2020.05.07
Blog|リモートワークの時代。チームカルチャーはどうなる?vol.2
Vol.1では、リモートワークがもたらした課題、課題解決の鍵である「チームカルチャー」とは何か、それを強固にしていくためのヒントについて紹介しました。今回は、リモートワークで「離れていながらにして、どのようにしてチームカルチャーを築くことができるか?」ということに焦点を当てて考えていきます。
Vol.1「チームカルチャーとは何か?」はこちら
離れていながらにして、チームカルチャーを築くには?
"強いカルチャーを創造するために、物理的に全員が一緒にいる必要はありません。
最高のカルチャーは、人々の実際の行いから生み出されます“
—ジェイソン・フリード(「ベースキャンプ」共同創設者兼CEO)
リモートワークは、チームカルチャーの中にある既存の問題を増幅させてしまうことがあります。メンバーと常に連絡を取り合ったり、サポートを受けられなかったりする環境下では、より顕著に問題が発生する可能性も否めません。しかしそれと同時に、リモートワークはこれらの問題を解決し、チームがより良い仕事ができるようになるための素晴らしい機会にもなり得るのです。
リモートワーク中でも、チームの一体感を感じ、安全で信頼できると感じられることは、各メンバーが積極的にリスクをとって活動をするために必要不可欠な要素です。多少リスクを感じるような挑戦がなければ、仕事のパフォーマンスをより高いレベルに引き上げ、よりエネルギッシュに活動し、結果的に満足度の高いライフワークバランスを実現するということも難しくなるでしょう。
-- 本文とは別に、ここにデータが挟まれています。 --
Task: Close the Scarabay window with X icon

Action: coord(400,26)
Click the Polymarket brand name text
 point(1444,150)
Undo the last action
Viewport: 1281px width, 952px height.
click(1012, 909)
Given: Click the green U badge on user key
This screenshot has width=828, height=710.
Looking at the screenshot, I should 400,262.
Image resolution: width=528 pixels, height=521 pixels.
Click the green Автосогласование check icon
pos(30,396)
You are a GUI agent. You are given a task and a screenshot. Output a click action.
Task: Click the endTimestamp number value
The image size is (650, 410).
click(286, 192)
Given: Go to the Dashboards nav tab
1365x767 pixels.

は、リモート環境でもチームカルチャーを維持し、非リモート環境と同等あるいはそれ以上に強固なものにするためには、どのような動機付けが必要でしょうか?
リモートでチームカルチャーを醸成するためのポイント
✔︎ 有意義な仕事を定義し、優先する
リモートワーク時は、常に仕事をしているということを同僚に示すため、すぐにチャット等の要求に応えなければと感じがちです。しかし、中断されるべきではない有意義な仕事を定義してそのための時間を確保したり、他のメンバーに予め伝えたりしておくことで、チームとしての生産性を高めることを意識しましょう。
✔︎ 仕事の方針を明確にする
"フレキシブルな働き方 "や "リモートワーク"は、人によって異なる解釈をされることがあります。メンバーは毎日一定時間、オンラインにしておくことが必要? 定期的に本社に出向く必要は? メンバーに空気を読ませるのではなく、会社あるいはチームとしての方針を明示することが必須です。
✔︎ クリエイティブなやりとりでつながる
SlackやTeamsなどのプラットフォームを介して、「読書会」のように、仕事に関連するトピックを共有するための場をつくります。仕事とは関係がなくても、写真や考えの交換、オンラインでのハッピーアワー(お茶会や飲み会)やお料理教室など、お互いのクリエイティビティが刺激されるような仕掛けがつながりを生みます。
✔︎ 適切なハードウェアとツールでサポートする
自宅で働くことは、オフィスと同じようにというわけにはいきません。働くために整っていないスペースを無理やり作業エリアとして使うことも多々あります。あなたのチームが快適な作業環境を得るために、必要なハードウェアやツールという面からもサポートを提供しましょう。
✔︎ 相手の置かれた状況を理解し、信頼を築く
誰も見ていないのに仕事をしなければならないため、リモートワークではなおさらお互いの信頼が重要です。マネージャーと従業員とはお互いに、仕事の問題、また時にはパーソナルな問題に誠実に向き合う必要があります。自分のことだけではなく他者の目線に立ち、お互いの人間的なニーズを考慮して行動することが大切です。
「心理的安全性」が信頼を築くための一歩となる
リモートワークでは、「時間」や「人との交流」がより散発的で、貴重なものになります。メール等のコミュニケーションでは、対面と同じ量のやりとりを行うことはできません。そのため、自分の意見を述べたり、質問したりするには今まで以上の「努力」が必要とされます。実際にオンライン会議では、「これはテーマと関連性が高いコメントか?」「意味のある質問か?」ということを瞬間的に判断し、発言を躊躇してしまう場面も多くあるのではないでしょうか。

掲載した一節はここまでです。